Short task 1:
Answer these from the text on the theft package:
(a) Which Python version must be installed to use the package's built-in installation help?
(b) From which version can users supply their own features?
(c) What is the companion package called?
Short task 2: Using the text on the theft package, list every package it currently takes features from, each with its language.
Short task 3: Carry on the text on the theft package from its last sentence.

Text shown:
Please also check out our paper [Feature-Based Time-Series Analysis in R using the theft Package](https://arxiv.org/abs/2208.06146) which discusses the motivation and theoretical underpinnings of `theft` and walks through all of its functionality using the [Bonn EEG dataset](https://pubmed.ncbi.nlm.nih.gov/11736210/) --- a well-studied neuroscience dataset.

## General purpose

`theft` is a software package for R that facilitates user-friendly access to a consistent interface for the extraction of time-series features. The package provides a single point of access to $>1200$ time-series features from a range of existing R and Python packages. The packages which `theft` 'steals' features from currently are:

* [catch22](https://link.springer.com/article/10.1007/s10618-019-00647-x) (R; [see `Rcatch22` for the native implementation on CRAN](https://github.com/hendersontrent/Rcatch22))
* [feasts](https://feasts.tidyverts.org) (R)
* [tsfeatures](https://github.com/robjhyndman/tsfeatures) (R)
* [Kats](https://facebookresearch.github.io/Kats/) (Python)
* [tsfresh](https://tsfresh.com) (Python)
* [TSFEL](https://tsfel.readthedocs.io/en/latest/) (Python)

Note that `Kats`, `tsfresh` and `TSFEL` are Python packages. `theft` has built-in functionality for helping you install these libraries---all you need to do is install Python 3.9 on your machine. If you wish to access the Python feature sets, please run `?install_python_pkgs` in R after downloading `theft` or consult the vignette in the package for more information. For a comprehensive comparison of these six feature sets across a range of domains (including computation speed, within-set feature composition, and between-set feature correlations), please refer to the paper [An Empirical Evaluation of Time-Series Feature Sets](https://ieeexplore.ieee.org/document/9679937).

As of `v0.6.1`, users can also supply their own features to `theft` (see the vignette for more information)!

## Package extensibility

The companion package [`theftdlc`](https://github.com/hendersontrent/theftdlc) ('`theft` downloadable content'---just like you get [DLCs and expansions](https://en.bandainamcoent.eu/elden-ring/elden-ring/shadow-of-the-erdtree) for video games) contains an extensive suite of functions for analysing, interpreting, and visualising time-series features calculated from `theft`. Collectively, these packages are referred to as the '`theft` ecosystem'.

Source excerpt:
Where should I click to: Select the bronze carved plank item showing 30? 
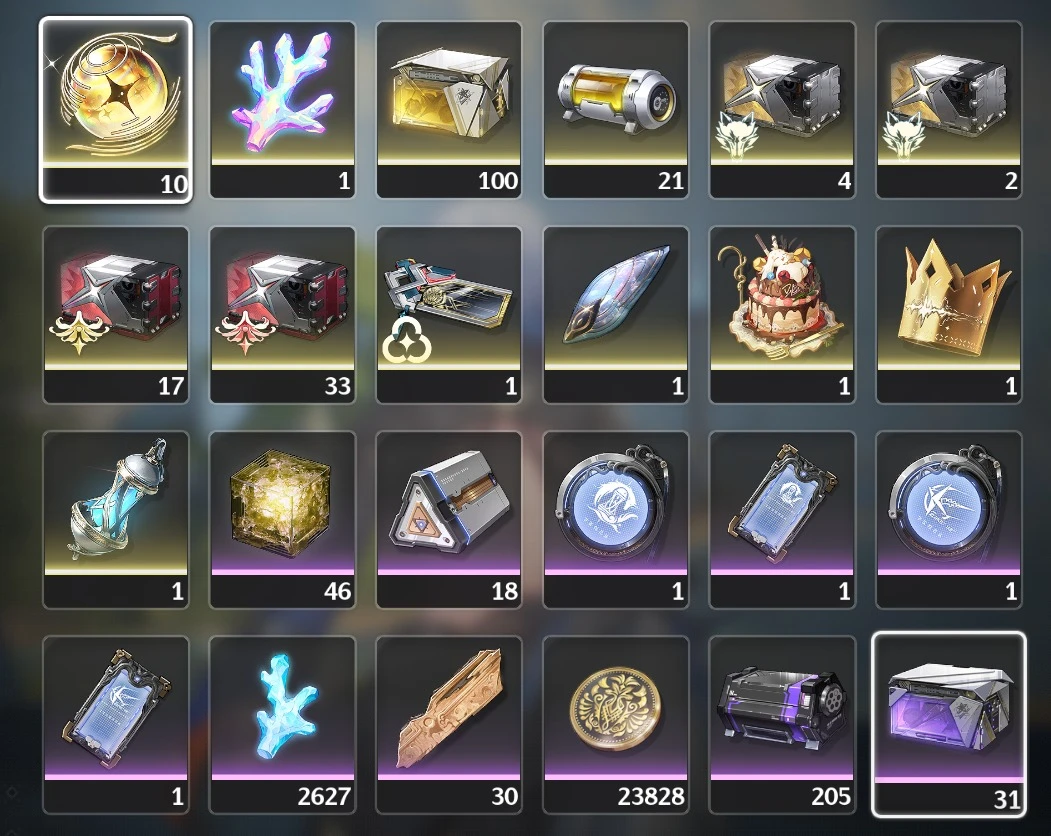449,725
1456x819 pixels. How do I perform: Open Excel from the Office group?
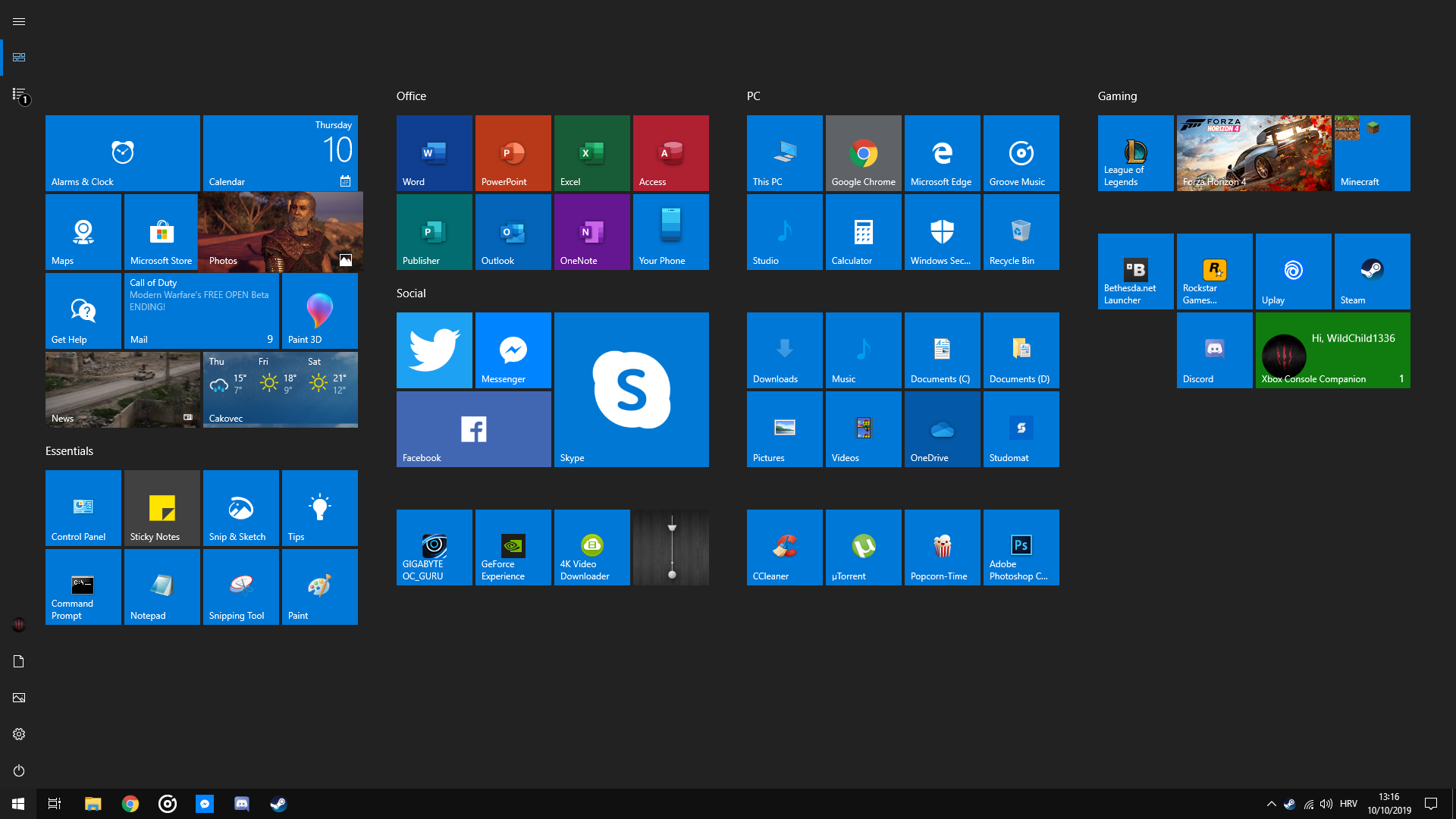(591, 152)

Expected output 1:
(a) Python 3.9
(b) v0.6.1
(c) theftdlc

Expected output 2:
catch22 (R)
feasts (R)
tsfeatures (R)
Kats (Python)
tsfresh (Python)
TSFEL (Python)

Expected output 3:
Hex stickers of the theft and theftdlc packages for R

A high-level overview of how the `theft` ecosystem for R is typically accessed by users is shown below. Note that prior to `v0.6.1` of, many of the `theftdlc` functions were contained in `theft` but under other names. To ensure the `theft` ecosystem is as user-friendly as possible and can scale to meet future demands, `theft` has been refactored to be just feature extraction, while `theftdlc` handles all the analysis of the extracted features. The deprecated names---such as `tsfeature_classifier()` being the outdated version of `classify()`---are also still available for now in `theftdlc`.

Schematic of the theft ecosystem in R

Many more functions and options for customisation are available within the packages and users are encouraged to explore the vignettes and helper files for more information.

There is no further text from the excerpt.